── Trecho do texto
Talvez você não tenha percebido, mas grande parte do dia de um programador é dedicado a escrever: código, comentários, emails, mensagens – seja em português, inglês, Python ou JavaScript –, estamos sempre convertendo pensamentos em caracteres. Ou, da forma como prefiro enxergar, transformando abstrações em atos concretos.
Você pode argumentar que comparar a escrita de código com texto (ou seja, linguagem natural) é forçar a barra. Eu discordo. Na verdade, repito incessantemente que os códigos mais legíveis são aqueles que se aproximam o máximo possível de como um humano leria: nomes de variáveis e funções, e até mesmo a hierarquia lógica de um programa de computador precisa se assemelhar ao que estamos habituados em textos não-técnicos.
────
- Enunciado -
Reproduza na íntegra, sem nenhuma alteração, o texto acima sobre a escrita no trabalho do programador.
── Material fornecido
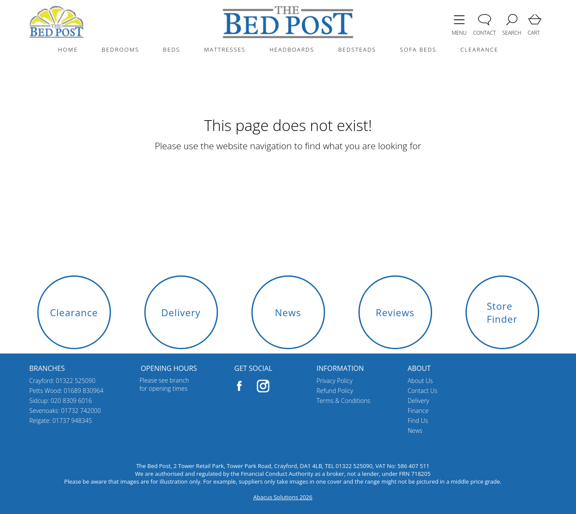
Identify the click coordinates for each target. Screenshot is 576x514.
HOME (68, 49)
────
- Resposta correta -
Talvez você não tenha percebido, mas grande parte do dia de um programador é dedicado a escrever: código, comentários, emails, mensagens – seja em português, inglês, Python ou JavaScript –, estamos sempre convertendo pensamentos em caracteres. Ou, da forma como prefiro enxergar, transformando abstrações em atos concretos.
Você pode argumentar que comparar a escrita de código com texto (ou seja, linguagem natural) é forçar a barra. Eu discordo. Na verdade, repito incessantemente que os códigos mais legíveis são aqueles que se aproximam o máximo possível de como um humano leria: nomes de variáveis e funções, e até mesmo a hierarquia lógica de um programa de computador precisa se assemelhar ao que estamos habituados em textos não-técnicos.